England has had very few football highlights since Wembley 1966, but the Three Lions have always comforted themselves claiming it was England who invented the beautiful game that is now played all over the world.
Although England should be given the credit for organising the contemporary game in 1863, according to FIFA’s website, “The very earliest form of the game for which there is scientific evidence was an exercise from a military manual dating back to the second and third centuries BC in China.”
The world’s first football as we know was a leather ball filled with feathers and hair, and the game was known as ‘Tsu Chu’, which means “kicking ball”. However, the players were not permitted to aim at their target without obstructions, but they had to utilise their feet, chest, back and shoulders when trying to withstand the vicious attacks of the opponents.

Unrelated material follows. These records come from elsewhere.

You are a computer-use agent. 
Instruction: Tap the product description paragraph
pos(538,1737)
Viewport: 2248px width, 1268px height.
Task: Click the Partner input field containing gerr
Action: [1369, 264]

Use of hands was not at all permitted just like today. China’s own historical archives documented the largely popular game favoured by the people of the Qi Kingdom (319 BC – 201 BC), which was located in the present-day Shantung province in northern China. This ancient game continued to be mentioned in the subsequent dynasties in China.
Some ancient paintings portrayed an all-star Chinese football team in a soccer field which they shared with dogs and birds.
Even Marco Polo mentioned this Chinese game in his travelogue. Interestingly, Marco Polo might have been one of the world’s earliest travel bloggers. Ancient Chinese women also enjoyed the game too.
So any rulebooks? Yes, in the Song Dynasty they used to print books like The Illustrated Rules of Kickball by Wang Yuncheng. This book speaks of two main forms of the game, one with and one without a goal.
The goal was generally 10m high, with a net of coloured rope, and in the middle a hole one foot in diameter.
The two teams used to wear different strips, such as all red vs all green. Captains had hats decorated with little-stiffened wings, it may be the equivalent of the captain’s armband in modern football. Other players had hats with curling wings.
One team used to start the game by passing the ball around until the “assistant ball leader” finally passed it to the “ball leader” or “goal shooter” who had the responsibility to shoot at the hole in the goal’s netting. The other team then took up the ball and started its own round in the same way. There were no goalkeepers.
The team with the most goals won the match. Successful kicks were rewarded with drum rolls, pennants and wine.
After all these historical records, why we are so surprised to see the sudden rise of Chinese football? Well, they may have been the ‘Sleeping Giants’ and the rise of Chinese Super League was about to happen anytime!